Abstract
Introduction: Gender affirming hormonal therapy (GAHT), particularly estrogen-based regimens, is a vital part of gender-affirming care for transwomen (TW). Estrogen is known to increase venous thromboembolism (VTE) risk, particularly oral estradiol. While exogenous estrogen exposure in the general population is typically time-limited (e.g. premenopausal women taking estrogen-progestin contraception), TW often undergo lifelong GAHT, potentially sustaining elevated VTE risk. Current guidelines recommend anticoagulation in the setting of VTE, but do not address primary prophylaxis for high-risk individuals on long-term GAHT. We hypothesized that the reduction in VTE risk with low-dose direct oral anticoagulant (DOAC) prophylaxis could offset the harms of bleeding and the expense of developing a thrombotic event or complication, while avoiding potential interruptions in GAHT. We sought to test this hypothesis by determining the cost-effectiveness of low-dose DOAC prophylaxis in adults older than 18 years of age starting GAHT.

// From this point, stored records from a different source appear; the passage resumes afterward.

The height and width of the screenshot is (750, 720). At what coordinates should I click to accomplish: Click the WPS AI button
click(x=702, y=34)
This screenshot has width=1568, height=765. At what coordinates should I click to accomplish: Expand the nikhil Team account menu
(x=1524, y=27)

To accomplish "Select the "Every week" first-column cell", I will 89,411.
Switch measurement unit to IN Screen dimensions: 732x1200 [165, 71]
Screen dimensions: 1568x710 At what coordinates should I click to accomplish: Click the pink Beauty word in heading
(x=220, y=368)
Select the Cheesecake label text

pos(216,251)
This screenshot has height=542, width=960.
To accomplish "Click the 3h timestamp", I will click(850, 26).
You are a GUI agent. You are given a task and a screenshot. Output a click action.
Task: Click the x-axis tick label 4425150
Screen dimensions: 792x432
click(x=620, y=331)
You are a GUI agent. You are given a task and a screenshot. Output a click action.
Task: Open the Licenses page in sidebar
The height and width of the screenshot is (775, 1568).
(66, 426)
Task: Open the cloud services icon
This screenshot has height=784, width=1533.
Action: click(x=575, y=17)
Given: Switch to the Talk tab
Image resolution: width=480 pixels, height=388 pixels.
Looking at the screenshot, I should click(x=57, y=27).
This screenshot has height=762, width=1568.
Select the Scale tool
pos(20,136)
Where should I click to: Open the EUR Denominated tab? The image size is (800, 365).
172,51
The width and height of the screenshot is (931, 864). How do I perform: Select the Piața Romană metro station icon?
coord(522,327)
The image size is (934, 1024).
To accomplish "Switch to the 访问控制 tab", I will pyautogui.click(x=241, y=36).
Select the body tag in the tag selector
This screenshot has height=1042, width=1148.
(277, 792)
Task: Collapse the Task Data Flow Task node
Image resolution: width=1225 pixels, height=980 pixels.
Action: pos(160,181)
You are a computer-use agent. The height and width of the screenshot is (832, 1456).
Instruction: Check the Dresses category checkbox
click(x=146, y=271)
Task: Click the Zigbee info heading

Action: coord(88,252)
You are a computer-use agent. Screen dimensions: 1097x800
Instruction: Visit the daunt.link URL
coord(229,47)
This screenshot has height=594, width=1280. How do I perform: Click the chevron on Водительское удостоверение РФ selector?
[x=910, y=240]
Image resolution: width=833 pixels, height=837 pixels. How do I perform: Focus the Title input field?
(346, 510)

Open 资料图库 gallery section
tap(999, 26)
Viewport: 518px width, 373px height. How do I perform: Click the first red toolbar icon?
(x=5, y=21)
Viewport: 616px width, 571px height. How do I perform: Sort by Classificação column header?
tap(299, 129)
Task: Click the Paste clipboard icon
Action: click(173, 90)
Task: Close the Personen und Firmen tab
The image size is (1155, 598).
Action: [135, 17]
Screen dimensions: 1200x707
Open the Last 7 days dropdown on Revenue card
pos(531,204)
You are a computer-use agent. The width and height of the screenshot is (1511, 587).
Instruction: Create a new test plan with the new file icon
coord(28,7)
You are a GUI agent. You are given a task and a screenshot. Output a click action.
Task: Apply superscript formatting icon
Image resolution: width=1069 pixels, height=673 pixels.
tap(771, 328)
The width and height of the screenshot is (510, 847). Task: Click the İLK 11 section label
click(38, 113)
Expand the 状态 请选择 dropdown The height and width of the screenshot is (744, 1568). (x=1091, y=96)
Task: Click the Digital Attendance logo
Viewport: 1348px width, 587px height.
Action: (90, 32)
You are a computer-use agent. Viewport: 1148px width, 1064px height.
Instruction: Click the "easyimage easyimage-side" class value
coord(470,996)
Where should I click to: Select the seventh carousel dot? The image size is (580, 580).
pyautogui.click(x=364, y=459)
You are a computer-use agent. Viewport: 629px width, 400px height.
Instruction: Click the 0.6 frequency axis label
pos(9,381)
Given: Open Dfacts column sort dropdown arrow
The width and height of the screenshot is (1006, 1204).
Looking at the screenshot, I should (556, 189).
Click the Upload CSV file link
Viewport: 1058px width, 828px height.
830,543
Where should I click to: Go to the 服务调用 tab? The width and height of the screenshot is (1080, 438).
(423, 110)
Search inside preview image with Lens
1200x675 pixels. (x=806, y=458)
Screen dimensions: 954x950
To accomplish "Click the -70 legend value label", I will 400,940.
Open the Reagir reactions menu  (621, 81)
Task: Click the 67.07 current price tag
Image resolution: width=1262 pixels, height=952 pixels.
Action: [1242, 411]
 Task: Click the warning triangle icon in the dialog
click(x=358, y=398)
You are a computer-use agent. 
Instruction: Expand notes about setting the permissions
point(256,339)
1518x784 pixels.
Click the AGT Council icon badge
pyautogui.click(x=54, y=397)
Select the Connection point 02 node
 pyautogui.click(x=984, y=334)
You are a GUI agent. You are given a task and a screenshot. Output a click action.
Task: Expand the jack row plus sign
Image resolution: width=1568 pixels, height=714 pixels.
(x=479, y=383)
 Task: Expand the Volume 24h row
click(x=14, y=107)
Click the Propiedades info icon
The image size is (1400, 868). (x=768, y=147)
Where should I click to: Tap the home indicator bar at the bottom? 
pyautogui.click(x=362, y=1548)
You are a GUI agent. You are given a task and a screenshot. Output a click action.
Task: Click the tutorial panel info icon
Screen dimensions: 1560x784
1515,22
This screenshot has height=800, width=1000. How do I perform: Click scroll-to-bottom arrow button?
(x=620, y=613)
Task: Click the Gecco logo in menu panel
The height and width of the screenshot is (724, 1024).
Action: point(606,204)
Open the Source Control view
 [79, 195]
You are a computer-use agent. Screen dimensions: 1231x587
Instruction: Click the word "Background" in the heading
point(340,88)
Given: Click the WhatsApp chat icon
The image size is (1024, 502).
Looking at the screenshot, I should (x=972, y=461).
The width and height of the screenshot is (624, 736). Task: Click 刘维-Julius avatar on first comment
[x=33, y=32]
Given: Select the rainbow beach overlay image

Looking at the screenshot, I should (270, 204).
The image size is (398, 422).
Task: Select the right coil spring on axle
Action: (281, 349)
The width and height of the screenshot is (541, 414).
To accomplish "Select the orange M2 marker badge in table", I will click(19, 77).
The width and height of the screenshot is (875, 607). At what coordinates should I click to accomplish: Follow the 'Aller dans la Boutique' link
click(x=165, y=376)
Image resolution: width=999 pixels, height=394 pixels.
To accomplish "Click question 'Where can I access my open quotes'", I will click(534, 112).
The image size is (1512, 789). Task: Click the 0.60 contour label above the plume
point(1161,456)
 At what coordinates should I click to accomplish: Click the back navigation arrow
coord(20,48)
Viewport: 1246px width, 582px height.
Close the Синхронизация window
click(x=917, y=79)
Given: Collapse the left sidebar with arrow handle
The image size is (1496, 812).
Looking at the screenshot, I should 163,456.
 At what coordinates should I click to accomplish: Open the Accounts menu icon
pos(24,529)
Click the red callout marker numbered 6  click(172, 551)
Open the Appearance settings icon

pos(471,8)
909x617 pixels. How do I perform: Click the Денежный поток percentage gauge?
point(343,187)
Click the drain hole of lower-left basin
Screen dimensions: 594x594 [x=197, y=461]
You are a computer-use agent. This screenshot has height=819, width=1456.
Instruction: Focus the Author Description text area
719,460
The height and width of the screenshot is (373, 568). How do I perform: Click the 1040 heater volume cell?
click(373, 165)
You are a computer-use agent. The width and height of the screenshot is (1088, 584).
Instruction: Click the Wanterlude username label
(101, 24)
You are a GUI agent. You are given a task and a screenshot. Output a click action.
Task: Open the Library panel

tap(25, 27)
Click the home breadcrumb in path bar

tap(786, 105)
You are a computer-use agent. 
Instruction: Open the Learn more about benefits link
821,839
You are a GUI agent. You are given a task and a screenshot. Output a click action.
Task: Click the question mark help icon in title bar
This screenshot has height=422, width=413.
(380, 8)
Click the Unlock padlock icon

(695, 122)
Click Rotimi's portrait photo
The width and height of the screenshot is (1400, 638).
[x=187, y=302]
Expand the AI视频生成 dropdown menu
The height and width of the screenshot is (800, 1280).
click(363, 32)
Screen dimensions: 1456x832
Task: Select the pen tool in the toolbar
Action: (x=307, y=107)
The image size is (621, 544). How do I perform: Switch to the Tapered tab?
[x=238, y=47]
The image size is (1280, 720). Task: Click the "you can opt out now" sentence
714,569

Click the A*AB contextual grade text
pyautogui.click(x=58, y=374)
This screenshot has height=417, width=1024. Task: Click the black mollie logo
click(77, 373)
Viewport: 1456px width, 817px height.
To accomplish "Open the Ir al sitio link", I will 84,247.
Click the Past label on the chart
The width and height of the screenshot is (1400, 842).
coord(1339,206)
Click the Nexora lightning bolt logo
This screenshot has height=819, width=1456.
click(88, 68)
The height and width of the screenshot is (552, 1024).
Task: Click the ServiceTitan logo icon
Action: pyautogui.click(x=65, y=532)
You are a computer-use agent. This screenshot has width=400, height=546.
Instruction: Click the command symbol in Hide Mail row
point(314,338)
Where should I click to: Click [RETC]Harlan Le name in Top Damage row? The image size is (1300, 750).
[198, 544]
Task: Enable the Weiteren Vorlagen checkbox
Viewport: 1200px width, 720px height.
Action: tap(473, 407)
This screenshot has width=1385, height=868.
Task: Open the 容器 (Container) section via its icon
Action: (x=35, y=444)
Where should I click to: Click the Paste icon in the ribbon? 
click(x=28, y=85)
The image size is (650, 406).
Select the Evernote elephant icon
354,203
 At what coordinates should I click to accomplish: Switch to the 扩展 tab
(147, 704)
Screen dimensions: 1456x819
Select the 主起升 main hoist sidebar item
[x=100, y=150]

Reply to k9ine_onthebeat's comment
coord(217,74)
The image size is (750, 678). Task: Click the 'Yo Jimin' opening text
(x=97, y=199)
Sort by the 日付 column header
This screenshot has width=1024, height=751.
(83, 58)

Methods:In this independent analysis free of industry influence, we built a Markov cohort model to evaluate the cost-effectiveness of low-dose DOAC prophylaxis versus no prophylaxis for TW aged 18 or older without a prior VTE. Our analysis was conducted from the US societal perspective over a lifetime time-horizon. TW without a personal history of VTE were assumed to start DOAC prophylaxis (i.e. apixaban 2.5mg BID or rivaroxaban 10mg daily) with oral GAHT (i.e. 2mg daily of oral estradiol). Transition probabilities were informed from the largest ambi-directional cohort in the Kaiser Permanente health plans of TW individuals matched with non-TW general population with an average follow-up of 3.6 years (maximum 14 years), funded by the Patient-Centered Outcomes Research Institute. The age- and biological sex-specific baseline bleeding risk was derived from a large prospective cohort study conducted in a general population without major risk factors. Bleeding risk associated with low-dose and full-dose DOAC was derived from the multicenter randomized RENOVE and AMPLIFY-EXT trials. The relative risk reduction of VTE incidence with DOAC prophylaxis was conservatively assumed to be 0.5 based on expert opinion. Effectiveness was measured in quality-adjusted life-years (QALYs) and was informed from published literature for the following disease- and treatment-specific complications: 1) major bleeding excluding intracranial hemorrhage (ICH), 2) intracranial hemorrhage, 3) deep venous thrombosis (DVT), 4) pulmonary embolism (PE), 5) post-thrombotic syndrome (PTS), and 6) chronic thromboembolic pulmonary hypertension (CTEPH). Age-, biological sex-, and disease-specific background mortality were employed. Costs for were sourced from the largest single health insurer in the United States, the Centers for Medicare & Medicaid Services, alongside VTE-specific comorbidity attributable costs on the baseline of age-specific annual healthcare expenses informed from the United States Medical Expenditure Panel Survey. For societal costs, we considered productivity losses due to premature mortality. The primary outcome was the incremental cost-effectiveness ratio (ICER) in USD/QALY across all accepted willingness-to-pay (WTP) thresholds in the US. The secondary outcomes were threshold analyses for maximum cost-effective DOAC price. We concluded with probabilistic sensitivity analyses that captured uncertainty in all parameters simultaneously over 10,000 Monte Carlo iterations.
Results: In the base-case, DOAC prophylaxis versus standard of care (SOC) accrued 22.97 and 22.82 QALYs across the lifespan at costs of $497,000 and $329,000, respectively. The ICER for DOAC prophylaxis was $1,099,000/QALY (95% credible interval $687,000-1,830,000/QALY). In deterministic sensitivity analyses, the model result was most sensitive to the baseline risk of VTE, VTE risk reduction with prophylaxis, and DOAC cost. No parameter variation changed which strategy is cost-effective. In probabilistic analyses, DOAC prophylaxis was not favored over SOC in 100% of 10,000 Monte Carlo iterations across all accepted WTP thresholds. Threshold analysis indicated that DOAC prophylaxis would become cost-effective at a price reduction of 86%.
Conclusions:At known TW-specific VTE rates and current DOAC pricing, DOAC prophylaxis is not a cost-effective strategy for adult TW patients receiving GAHT.